I'd like more than just Sotomayor taking a stand against law, law planted from coast to coast with a new law or statute added every 5 minutes or so nationally. Law so voluminous, so complex, so stuffed with the fruits of corruption and favor that legislators cannot take time to read it anymore.

"The federal tax code with its 44000 pages, 5.5 million words, and 721 different forms is a patchwork maze of complexity and a testament to conflicting interests and corrupt earmarks inserted that actually put compliance out of reach of practicality. One section of code against the other .

Or, as Lavrenty Beria noted to Stalin, Soviet law had become so complex, thanks to the Bolsheviks, that everyone was in knowing or inadvertent violation of it. And that was good for Stalin. "Show me an enemy, Josef Vissarionovich, and I will find a law he violated.."

It is a fundamental change in America...we transitioned to the Talmudic and the law of special interests - from the law of the People, and swift and certain sort.

To endless due process from finality and conclusive findings. To quality of justice being a function of money or backing by an interest group.

Murder and several other class of serious felony trials that used to take 3-6 months to conclude following indictment now are out to 2-3 years. Some take 5 years or longer.
The delay in resolving lawsuits has gone from 2, to 6-8 years or longer. Some major highway, levee, dam, environmental cleanup projects have been tied up over 30 years by litigation.

When FDR wanted to stimulate the economy, 85% of the money he got from Congress went to "shovel-ready" infrastructure jobs that hired, bought material, broke ground within 6 months. Obama says perhaps 20% of his stimulus will be at work on actual projects in 2 years, given all the regulatory and legal hurdles..

Sotomayor is not the vehicle to begin the uproot of laws and work on ending the progressive ossification of America and growing ineffectiveness of once-excellent systems, economic centers.
She had a chance to mention chapters of the Civil Rights Act in fundamental conflict with one another, causing massive doubt and fear of noncompliance in various entities.........but instead Sotomayor punted.
Maybe she will help uproot other laws.
Personally, I think the problems and laws and regulations have grown so large and so entrenched it will take a 3rd American Revolution (Civil War was the 2nd) - to repair the country and make it work as the citizens want it to work.

Automatic_Wing said...

Do we really need a Supreme Court justice who doesn't know the difference between "imminent" and "eminent"?

hdhouse said...

I gotta laugh at this. If you (in)doctrine(ated) oafs are afraid of this woman can you possibly image what the cringe factor is every time Thomas and Scalia are mentioned? Then of course there is Harriet Myers....

holdfast said...

Me fail English? That's unpossible!

-Ralph Wiggins

Leland said...

I gotta laugh at this. If you (in)doctrine(ated) oafs are afraid of this woman can you possibly image what the cringe factor is every time Thomas and Scalia are mentioned?

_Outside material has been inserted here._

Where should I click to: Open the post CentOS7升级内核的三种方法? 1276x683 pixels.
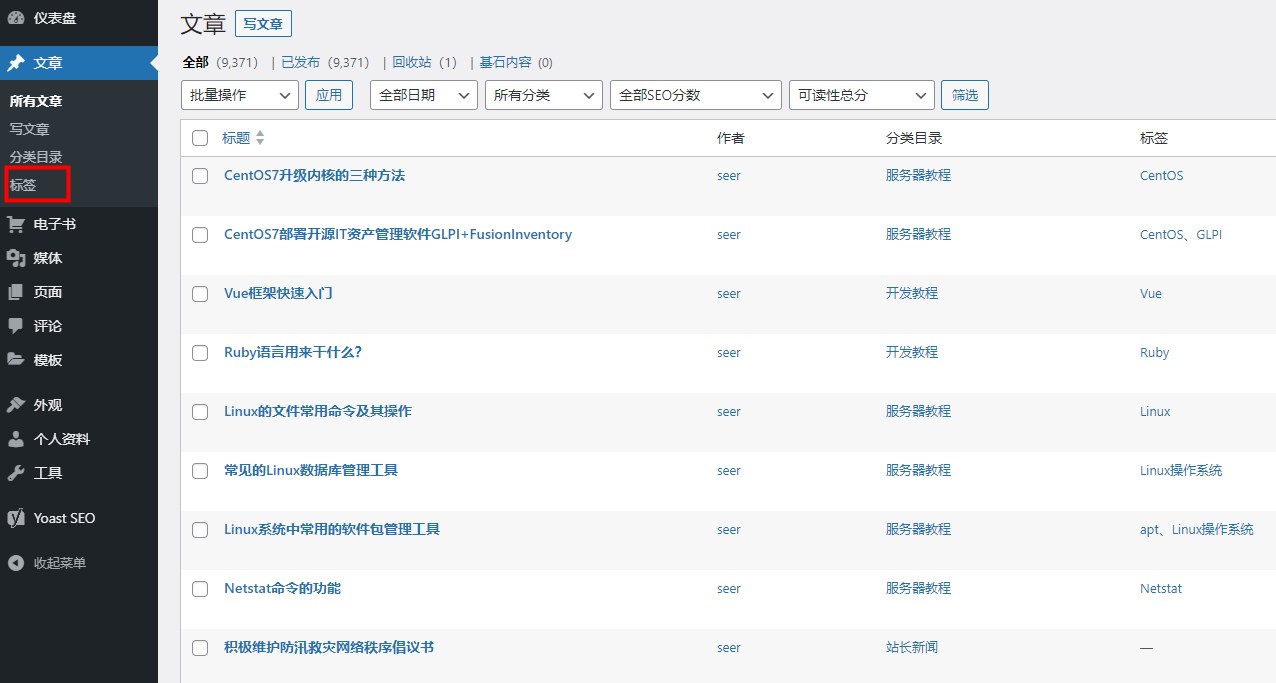tap(314, 176)
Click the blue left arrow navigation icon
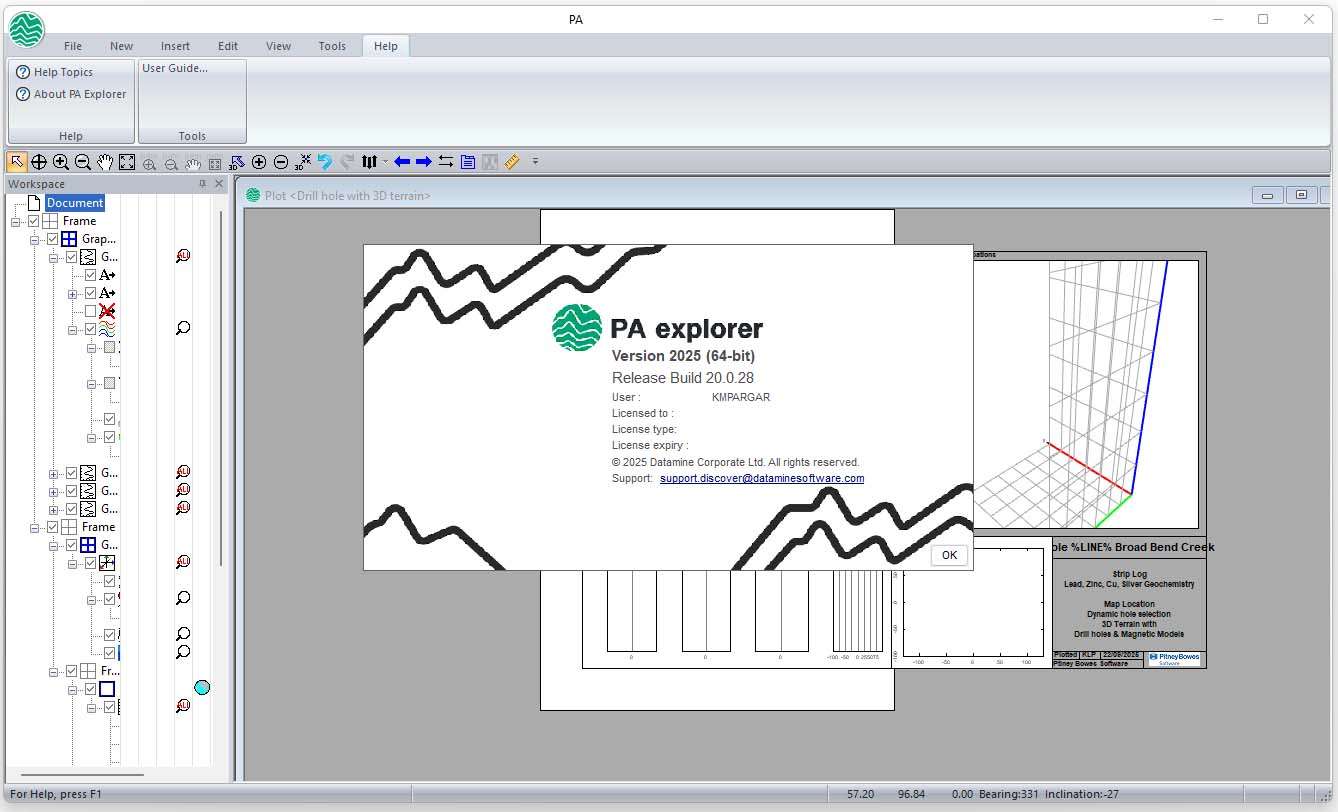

Black and Italian judges make you cringe? Why is that?

mccullough said...

Who is a worse writer, Sotomayor or Souter?

MadisonMan said...

Why is this news?

Unknown said...

Jeff Sessions is a racist.

Got that BOY.

Unknown said...

William Roper: So, now you give the Devil the benefit of law!

Sir Thomas More: Yes! What would you do? Cut a great road through the law to get after the Devil?

William Roper: Yes, I'd cut down every law in England to do that!

Sir Thomas More: Oh? And when the last law was down, and the Devil turned 'round on you, where would you hide, Roper, the laws all being flat? This country is planted thick with laws, from coast to coast, Man's laws, not God's! And if you cut them down, and you're just the man to do it, do you really think you could stand upright in the winds that would blow then? Yes, I'd give the Devil benefit of law, for my own safety's sake!

~Robert Bolt (A Man for All Seasons - 1966)

kentuckyliz said...

the Wise Latina is very friendly towards broad use of police powers. I'd love to hear her comment freely on Crowley/Gates. She'd probably give props to Crowley and dress down Gates in a way the POTUS is afraid to.